▸ DATA SHOWN

......

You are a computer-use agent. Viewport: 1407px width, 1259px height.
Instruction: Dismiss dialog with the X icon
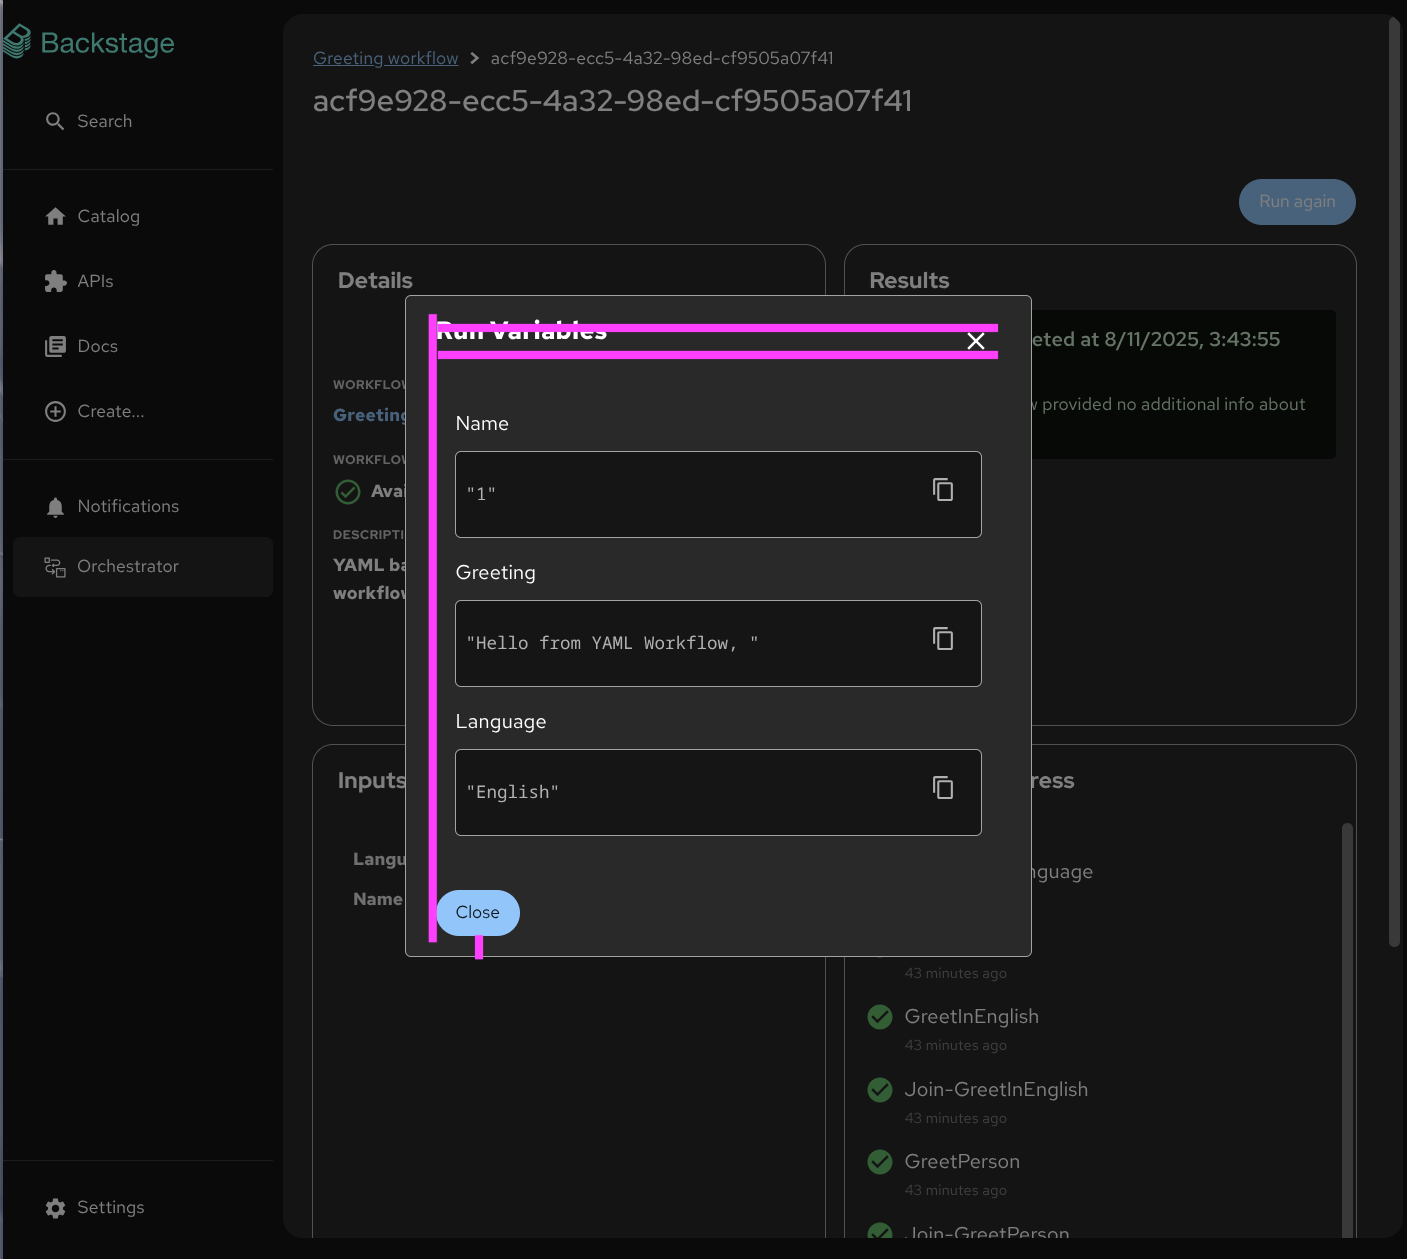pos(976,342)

......

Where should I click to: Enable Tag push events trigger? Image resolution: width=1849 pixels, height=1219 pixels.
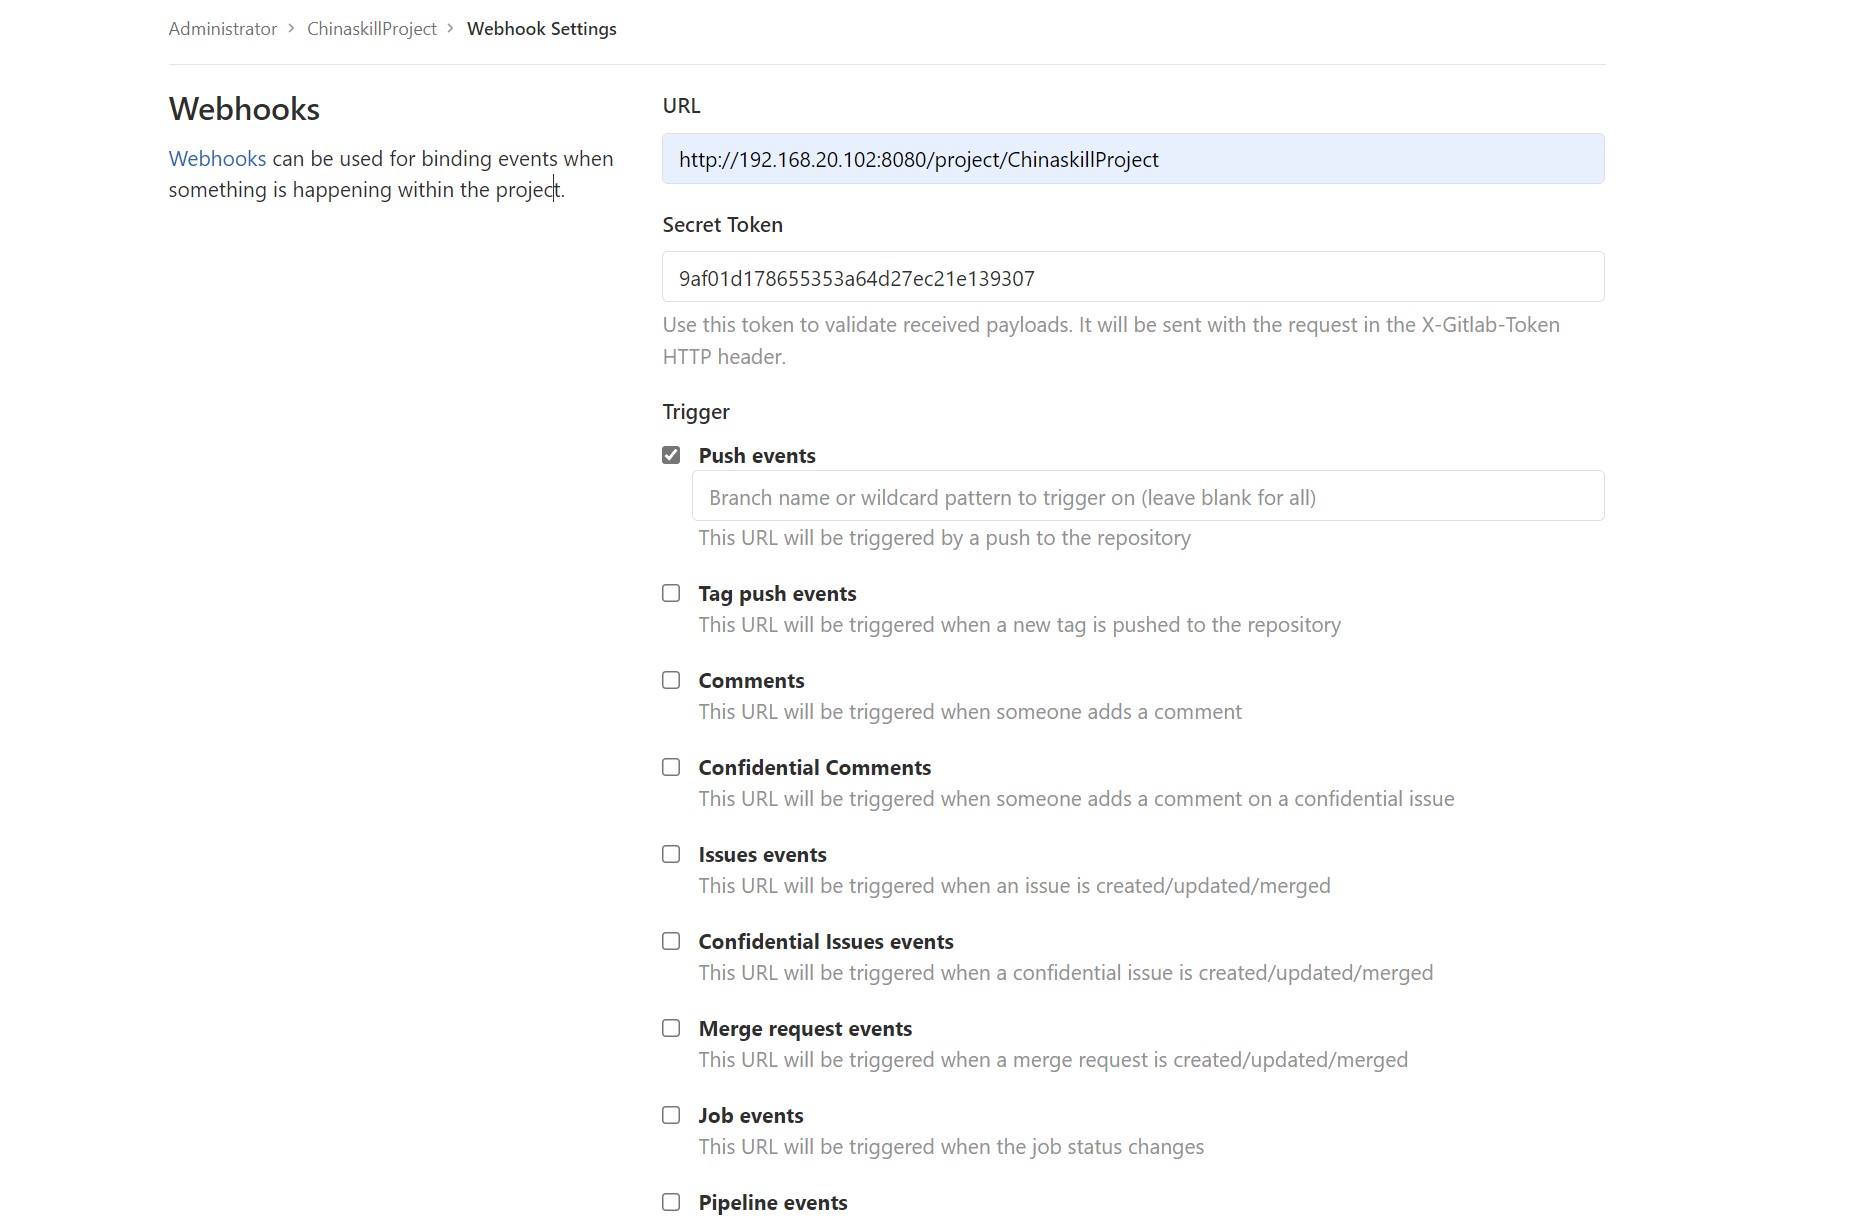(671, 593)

......

▸ EXERCISE AIM
Put everything from the line containing "You are a computer-use" down to the line containing "pos(976,342)", both of those lines included, into a Markdown table with the columns Number and Line, skipping blank lines. Leave the pictures out of your answer.

▸ EXERCISE SOLUTION
| Number | Line |
|---|---|
| 1 | You are a computer-use agent. Viewport: 1407px width, 1259px height. |
| 2 | Instruction: Dismiss dialog with the X icon |
| 3 | pos(976,342) |